We will first read the data using `pandas`. 

In [None]:
import pandas as pd
import numpy as np

In [None]:
path = '../input/tabular-playground-series-feb-2021/'

train_path = path + 'train.csv'
test_path = path + 'test.csv'
sub_path = path + 'sample_submission.csv'

train = pd.read_csv(train_path)
test = pd.read_csv(test_path)
sub = pd.read_csv(sub_path)

## Exploratory Data Analysis

- Let's use `pd.DataFrame.head()` method which will show top 5 rows of each dataframe to verify that the data have been read well.

In [None]:
train.head()

In [None]:
test.head()

In [None]:
sub.head()

In [None]:
train.shape, test.shape, sub.shape

- We have 300k samples for training and 200k samples for testing. 

- 300k samples is actually a huge amount. It will take quite some time for the model to train on it all. 

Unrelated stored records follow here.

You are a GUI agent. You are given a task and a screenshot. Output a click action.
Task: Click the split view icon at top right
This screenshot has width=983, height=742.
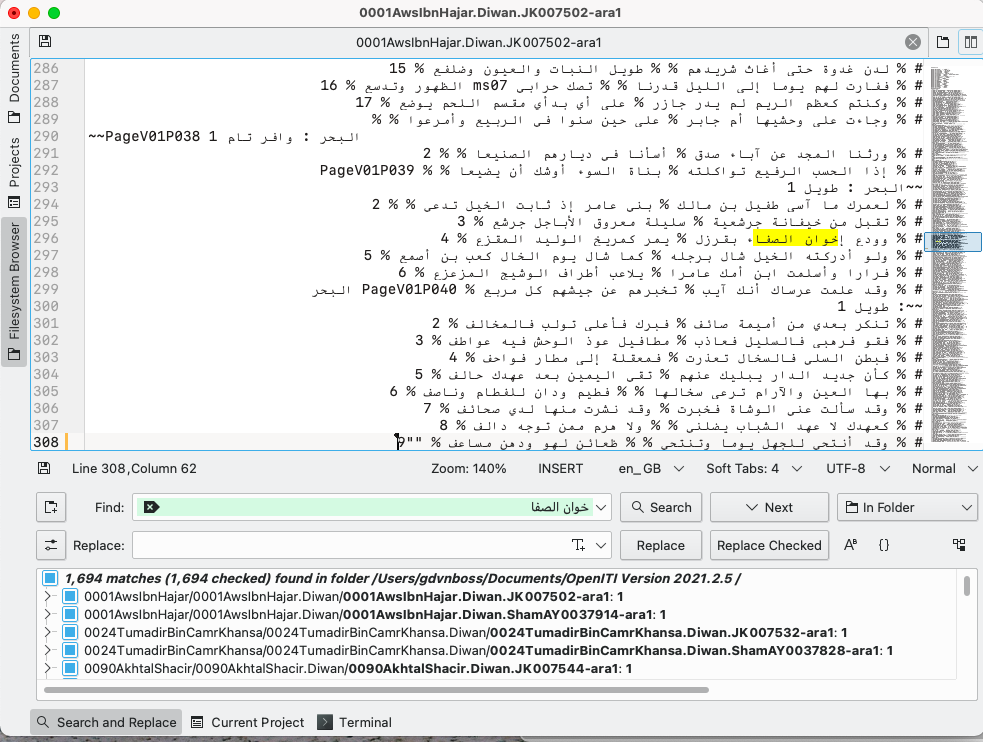pyautogui.click(x=969, y=42)
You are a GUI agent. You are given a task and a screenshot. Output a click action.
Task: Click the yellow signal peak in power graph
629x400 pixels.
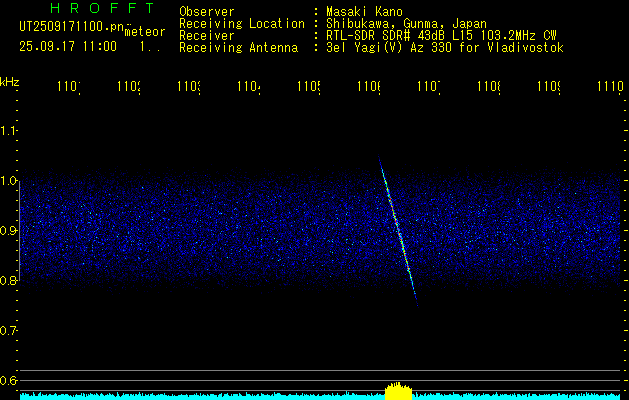coord(398,389)
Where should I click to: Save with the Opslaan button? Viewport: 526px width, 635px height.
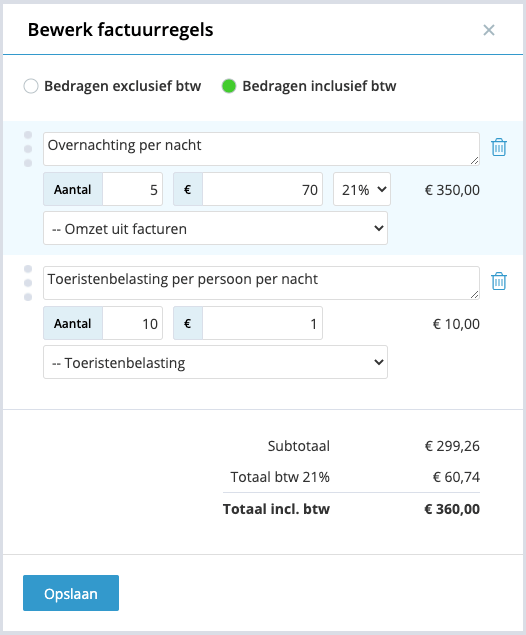click(71, 593)
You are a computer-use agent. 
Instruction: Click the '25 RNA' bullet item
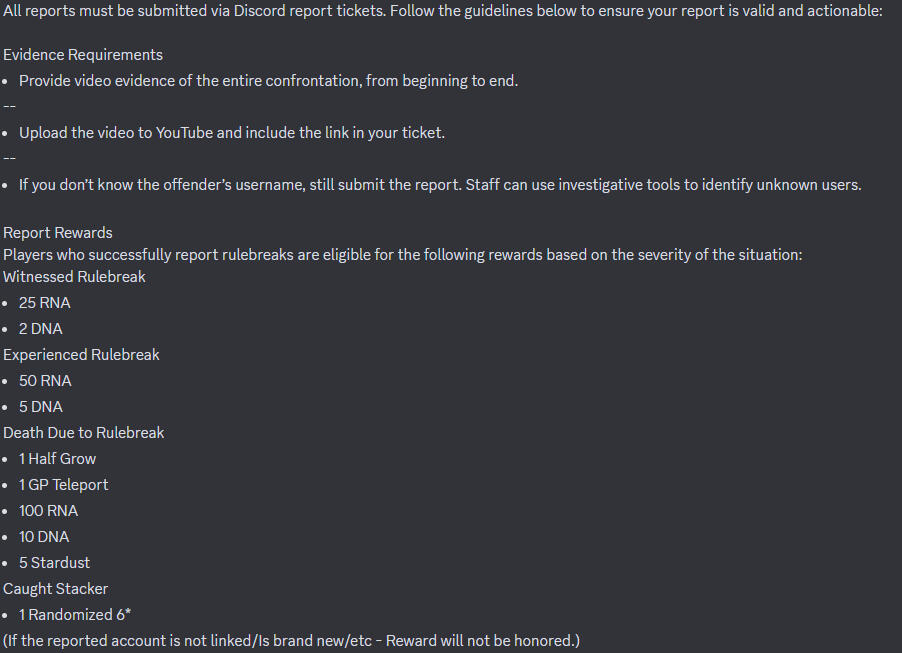pyautogui.click(x=44, y=303)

- For this tutorial, we will only use 10k samples that have been sampled randomly for training. 

In [None]:
# tutorial on seaborn and matplotlib on progress...
import seaborn as sns
import matplotlib.pyplot as plt

## Data Preprocessing 

- *on progress...*

## Data Modeling

- In this section, we will use a `for` loop to train several machine learning models at once. 

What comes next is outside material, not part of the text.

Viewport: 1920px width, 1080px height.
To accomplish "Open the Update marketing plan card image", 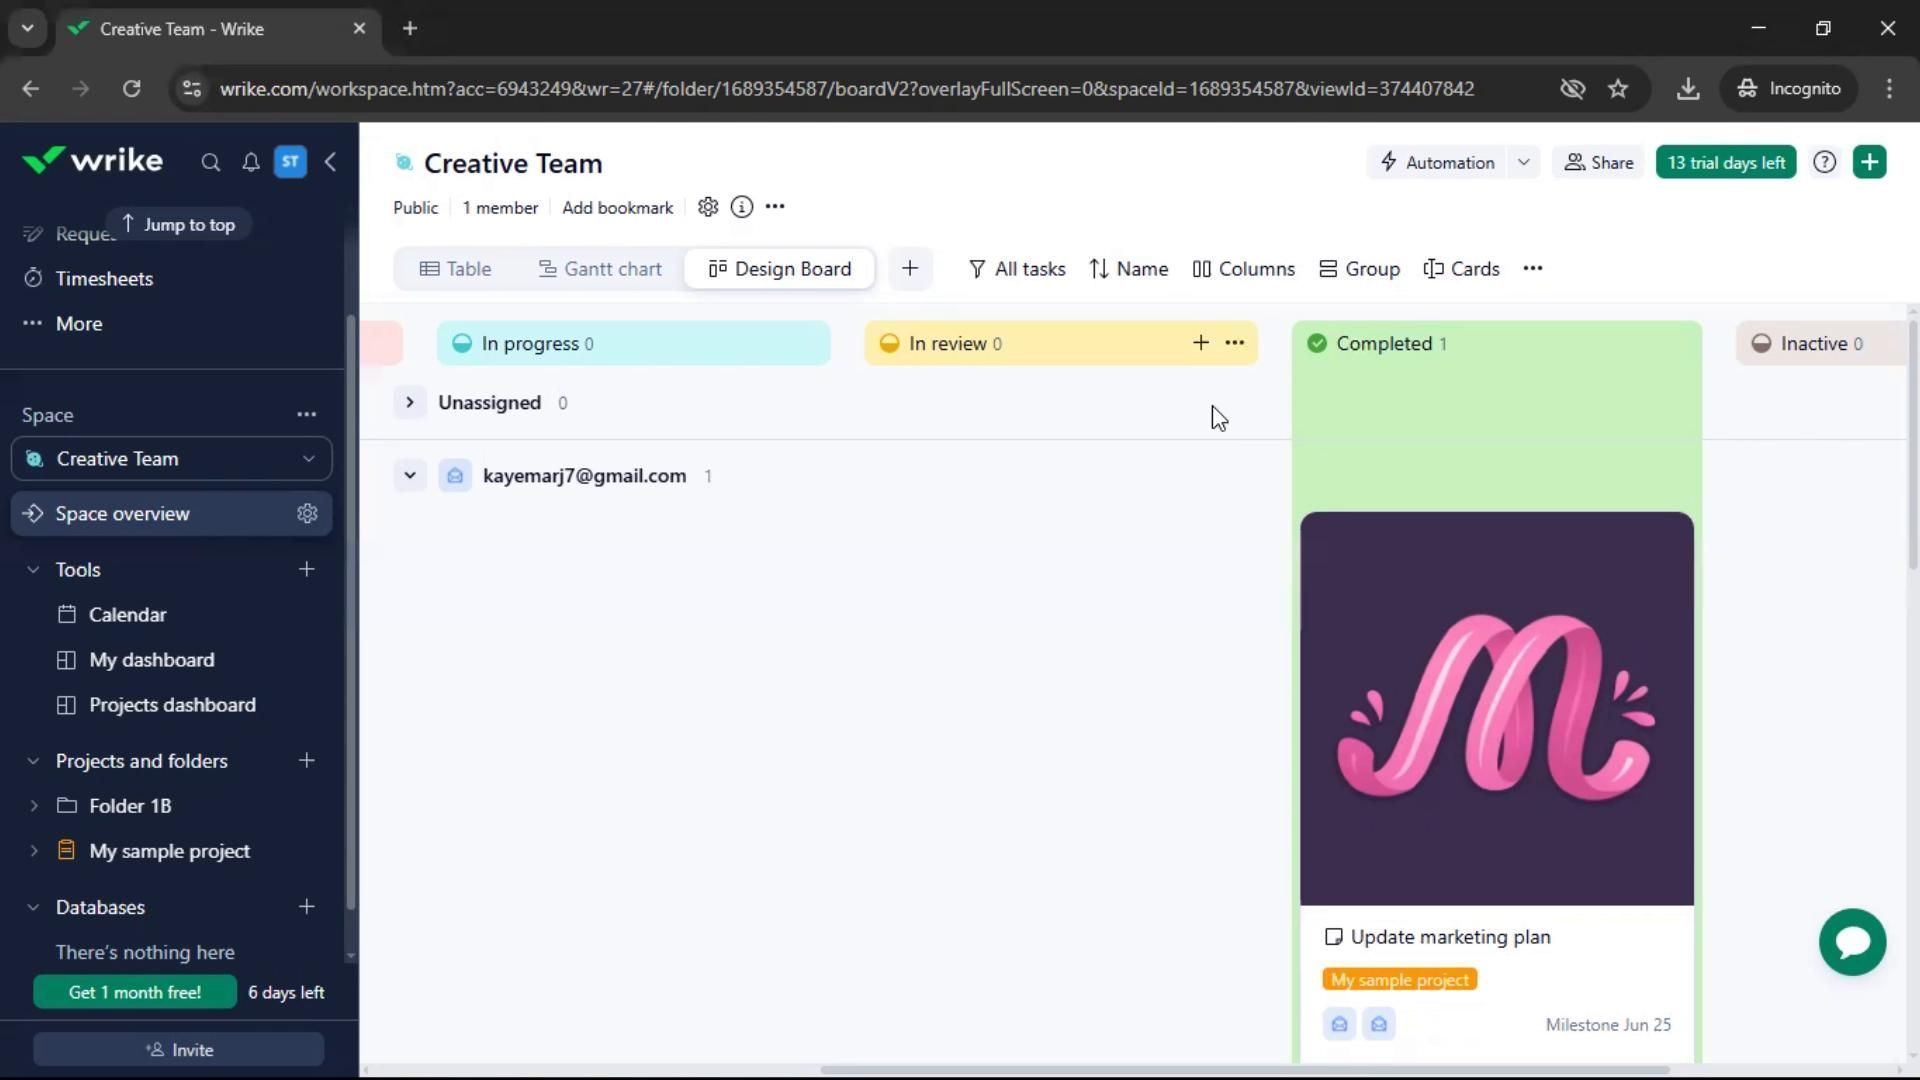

- In particular, we will train `DecisionTree`, `Random Forest`, and `LightGBM`. 

- Like we've stated at the `EDA` section, we will only use 10k samples from 300k total samples of training data due to time constraints. 

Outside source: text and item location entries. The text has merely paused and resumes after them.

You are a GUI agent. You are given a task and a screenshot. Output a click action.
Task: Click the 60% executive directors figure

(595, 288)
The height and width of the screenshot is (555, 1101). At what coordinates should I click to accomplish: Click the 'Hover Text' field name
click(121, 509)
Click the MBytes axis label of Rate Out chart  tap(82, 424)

- However, it is recommended to train on all 300k samples for higher accuracy.

- Let's first import the models.

In [None]:
from sklearn.tree import DecisionTreeRegressor
from sklearn.ensemble import RandomForestRegressor
import lightgbm as lgb

- Then, we will import `KFold` and `cross_val_score` functions in order to validate on our training data

- Those two functions are necessary in order to perform `Shuffled K-fold Cross Validation`. 

![](http://ethen8181.github.io/machine-learning/model_selection/img/kfolds.png)
- Image Reference: http://ethen8181.github.io/machine-learning/model_selection/model_selection.html

- As shown on the image above, `Cross Validation` allows you to validate your model on your training data by holding out certain part of the training data for validation.

- If you divide the whole training data into 5 parts and use each part for validating your model, it becomes `5-Fold Cross Validation`.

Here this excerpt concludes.